WHAT THE TASK ASKS: Pick out the lines below that include the string "computer".

---------- SOURCE MATERIAL

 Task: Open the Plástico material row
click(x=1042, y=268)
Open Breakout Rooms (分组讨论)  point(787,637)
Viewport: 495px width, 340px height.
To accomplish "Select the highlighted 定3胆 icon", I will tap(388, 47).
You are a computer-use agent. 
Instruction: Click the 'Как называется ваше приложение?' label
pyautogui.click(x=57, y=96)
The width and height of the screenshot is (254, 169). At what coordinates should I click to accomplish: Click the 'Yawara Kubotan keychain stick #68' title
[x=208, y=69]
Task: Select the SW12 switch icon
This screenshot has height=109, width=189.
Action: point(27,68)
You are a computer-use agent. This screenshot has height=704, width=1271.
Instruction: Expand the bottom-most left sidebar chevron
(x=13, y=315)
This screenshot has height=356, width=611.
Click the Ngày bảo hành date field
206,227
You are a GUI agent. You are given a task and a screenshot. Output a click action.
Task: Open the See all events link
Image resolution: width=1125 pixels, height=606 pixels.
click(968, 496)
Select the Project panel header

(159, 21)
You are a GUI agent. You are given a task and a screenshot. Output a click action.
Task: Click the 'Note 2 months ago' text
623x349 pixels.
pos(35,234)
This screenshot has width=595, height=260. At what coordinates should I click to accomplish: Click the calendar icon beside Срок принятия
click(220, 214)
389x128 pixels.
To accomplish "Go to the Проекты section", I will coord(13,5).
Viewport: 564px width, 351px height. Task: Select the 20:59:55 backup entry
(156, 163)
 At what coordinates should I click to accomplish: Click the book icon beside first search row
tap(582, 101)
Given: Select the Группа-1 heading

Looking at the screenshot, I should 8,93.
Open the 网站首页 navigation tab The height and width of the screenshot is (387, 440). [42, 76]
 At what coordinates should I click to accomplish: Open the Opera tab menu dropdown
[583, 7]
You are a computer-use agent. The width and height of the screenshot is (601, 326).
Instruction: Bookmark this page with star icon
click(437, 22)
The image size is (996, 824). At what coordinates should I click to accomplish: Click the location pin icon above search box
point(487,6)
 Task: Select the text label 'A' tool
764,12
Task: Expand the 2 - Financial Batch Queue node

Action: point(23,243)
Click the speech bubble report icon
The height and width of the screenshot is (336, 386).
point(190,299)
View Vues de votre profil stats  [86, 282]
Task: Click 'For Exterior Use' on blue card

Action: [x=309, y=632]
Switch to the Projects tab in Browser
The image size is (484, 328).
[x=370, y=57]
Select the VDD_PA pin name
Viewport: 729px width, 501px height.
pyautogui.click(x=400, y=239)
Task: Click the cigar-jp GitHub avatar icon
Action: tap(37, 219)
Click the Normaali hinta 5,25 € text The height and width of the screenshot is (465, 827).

--------------------

FINAL ANSWER:
You are a computer-use agent. 
You are a computer-use agent. This screenshot has height=704, width=1271.
You are a computer-use agent. The width and height of the screenshot is (601, 326).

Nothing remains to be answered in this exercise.